§ **Things to do**
a. From the letter on the hunger strike, retype the passage that begins at "I could tell" and ends after "in the face.".
b. In the letter on the hunger strike, where are the Town Hall meetings held?

§ **Quoted passage**
To whom it may concern:
This past week has been emotional for us all; Jonathan Butler’s hunger strike and the Concerned Student 1950 movement have stirred up a lot of dialogue at MU. His strike has propelled Concerned Student 1950 into a frenzy of action. MU’s black community has become a family like no other, and this is something you should be paying attention to. This is an article I’m having trouble writing; I know there is nothing I should be writing about right now other than this, but I don’t know how to approach it.
I could tell you that this is the realest week I’ve gone through in my entire life. Butler will finish graduate school this year, yet he is willing to risk his own life for the safety and comfort of me and other black students who will be here years after. The tension and emotion that builds up in the big room of the Gaines/Oldham Black Culture Center during Town Hall meetings is unlike any other because everyone is thinking the same thing: Butler shouldn’t have to do this.
We are here at this university, all of us at the same time, to make a difference in our own ways. Every student here, black, white, etc., is here to show people how a difference is made. Watch us as we come together as a student body to stare systemic oppression in the face.

§ **Listed records**
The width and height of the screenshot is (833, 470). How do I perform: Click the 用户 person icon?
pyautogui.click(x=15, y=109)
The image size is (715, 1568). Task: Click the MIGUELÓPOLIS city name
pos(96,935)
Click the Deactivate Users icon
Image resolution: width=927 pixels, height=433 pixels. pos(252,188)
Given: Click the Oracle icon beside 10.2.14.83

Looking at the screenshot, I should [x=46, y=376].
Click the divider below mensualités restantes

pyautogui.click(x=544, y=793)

---

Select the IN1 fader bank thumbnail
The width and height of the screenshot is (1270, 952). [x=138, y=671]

--

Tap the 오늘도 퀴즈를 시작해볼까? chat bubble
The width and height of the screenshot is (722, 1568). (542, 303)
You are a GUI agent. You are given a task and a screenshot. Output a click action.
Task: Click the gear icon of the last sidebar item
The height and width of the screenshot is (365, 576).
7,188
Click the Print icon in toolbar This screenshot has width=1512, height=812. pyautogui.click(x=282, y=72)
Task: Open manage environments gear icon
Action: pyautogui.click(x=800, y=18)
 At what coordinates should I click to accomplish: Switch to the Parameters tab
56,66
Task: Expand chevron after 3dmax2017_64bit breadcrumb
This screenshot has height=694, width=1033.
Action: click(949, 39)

§ **Task-by-task solutions**
a.
I could tell you that this is the realest week I’ve gone through in my entire life. Butler will finish graduate school this year, yet he is willing to risk his own life for the safety and comfort of me and other black students who will be here years after. The tension and emotion that builds up in the big room of the Gaines/Oldham Black Culture Center during Town Hall meetings is unlike any other because everyone is thinking the same thing: Butler shouldn’t have to do this.
We are here at this university, all of us at the same time, to make a difference in our own ways. Every student here, black, white, etc., is here to show people how a difference is made. Watch us as we come together as a student body to stare systemic oppression in the face.

b. They are held in the big room of the Gaines/Oldham Black Culture Center.